#### [Work task]
This exercise calls for copying every line below that holds the word "agent".

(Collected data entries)
*** Begin section ***

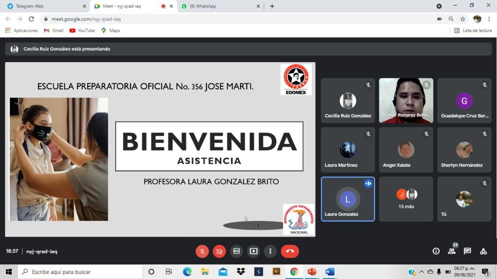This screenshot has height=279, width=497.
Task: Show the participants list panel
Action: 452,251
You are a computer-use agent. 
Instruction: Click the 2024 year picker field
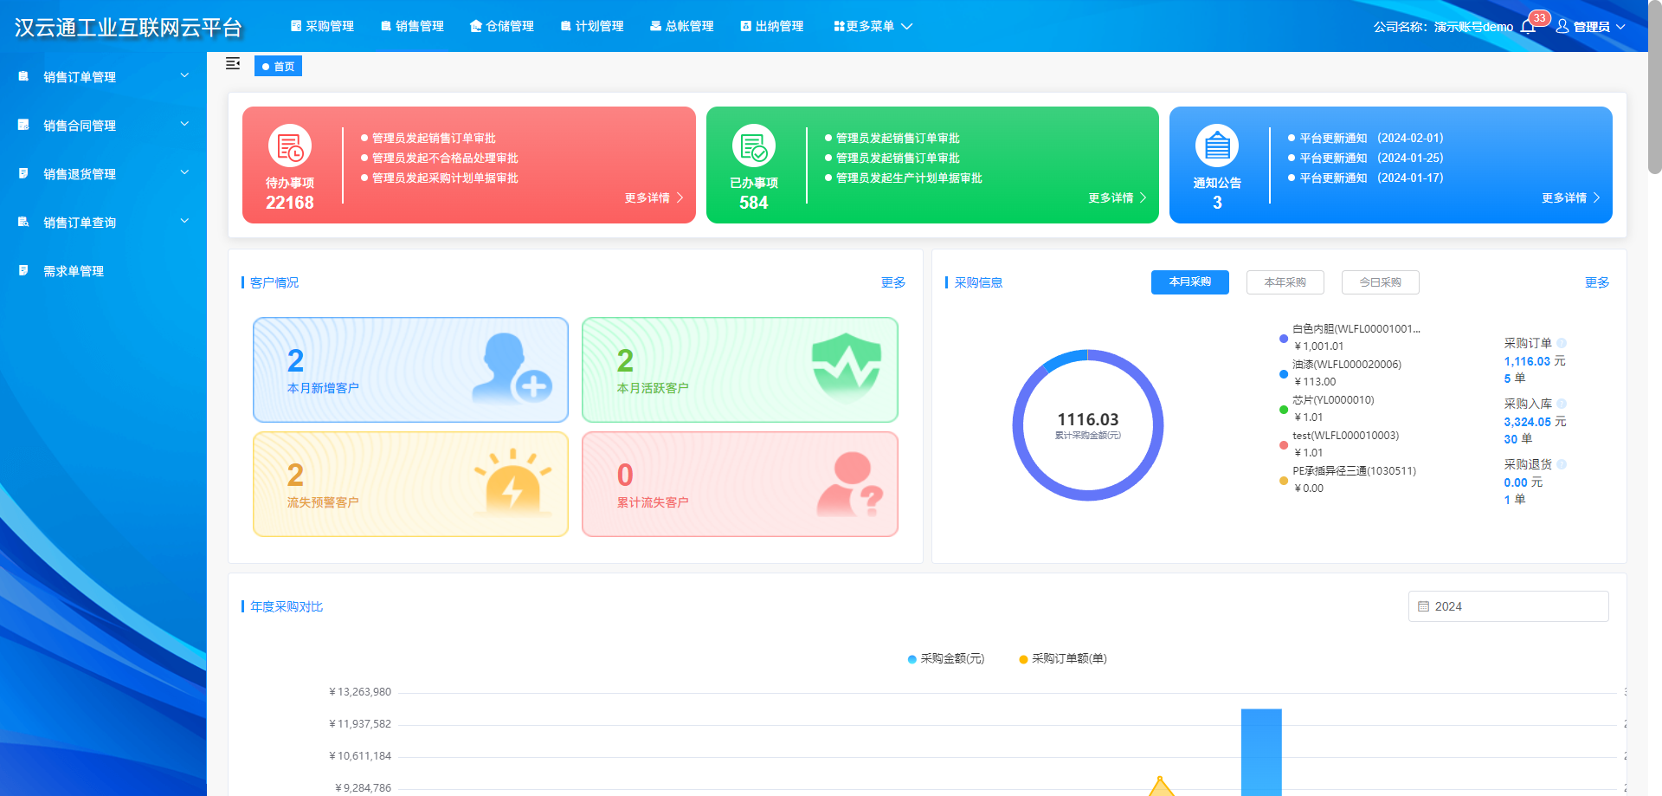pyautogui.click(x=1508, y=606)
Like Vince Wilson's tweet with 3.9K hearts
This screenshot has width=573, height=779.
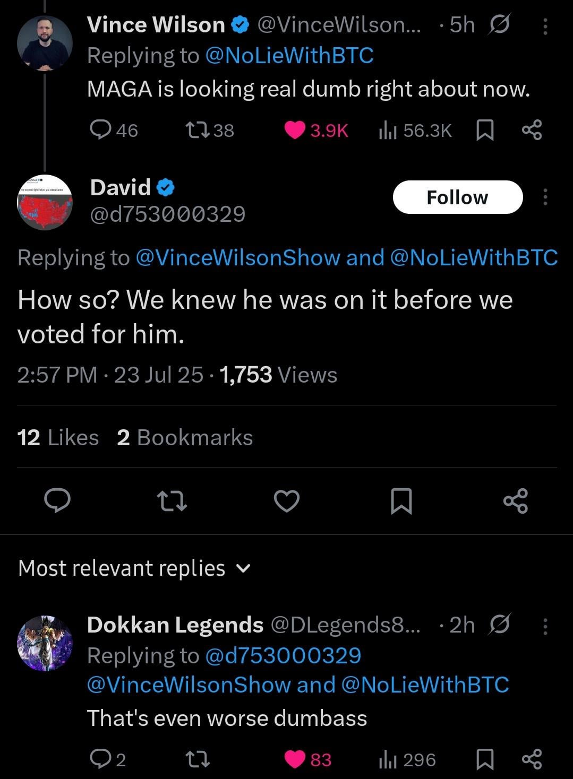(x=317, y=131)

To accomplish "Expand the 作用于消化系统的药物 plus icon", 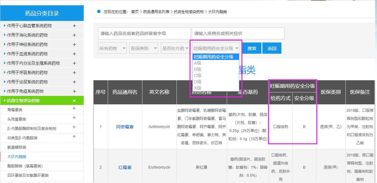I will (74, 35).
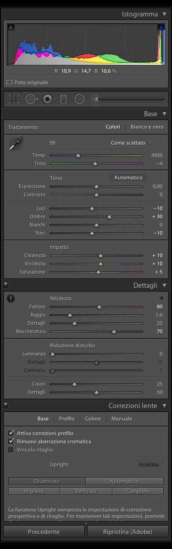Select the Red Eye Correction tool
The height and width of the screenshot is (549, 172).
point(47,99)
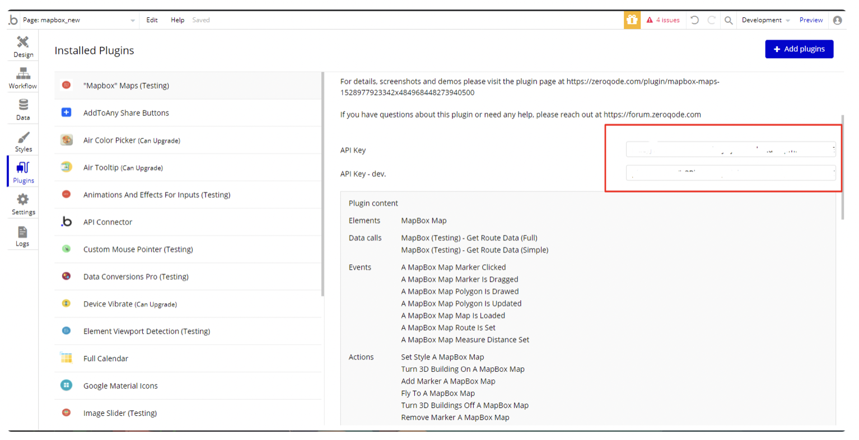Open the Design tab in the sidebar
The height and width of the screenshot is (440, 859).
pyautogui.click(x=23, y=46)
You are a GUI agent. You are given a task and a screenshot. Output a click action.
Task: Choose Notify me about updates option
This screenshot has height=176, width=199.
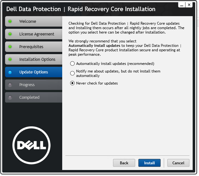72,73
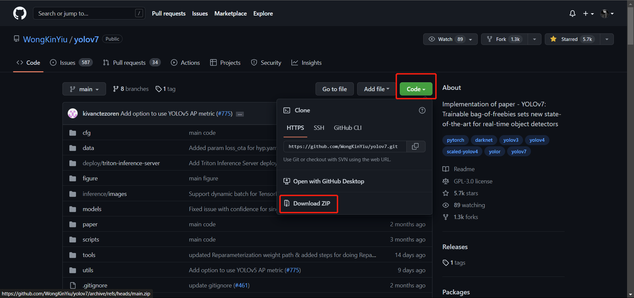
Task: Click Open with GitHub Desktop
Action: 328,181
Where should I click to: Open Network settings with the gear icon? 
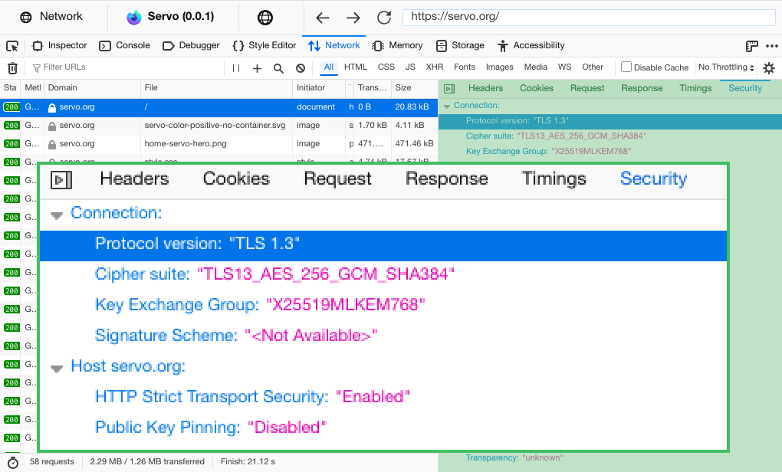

*** End section ***

#### [Output]
You are a computer-use agent. 
You are a GUI agent. You are given a task and a screenshot. Output a click action.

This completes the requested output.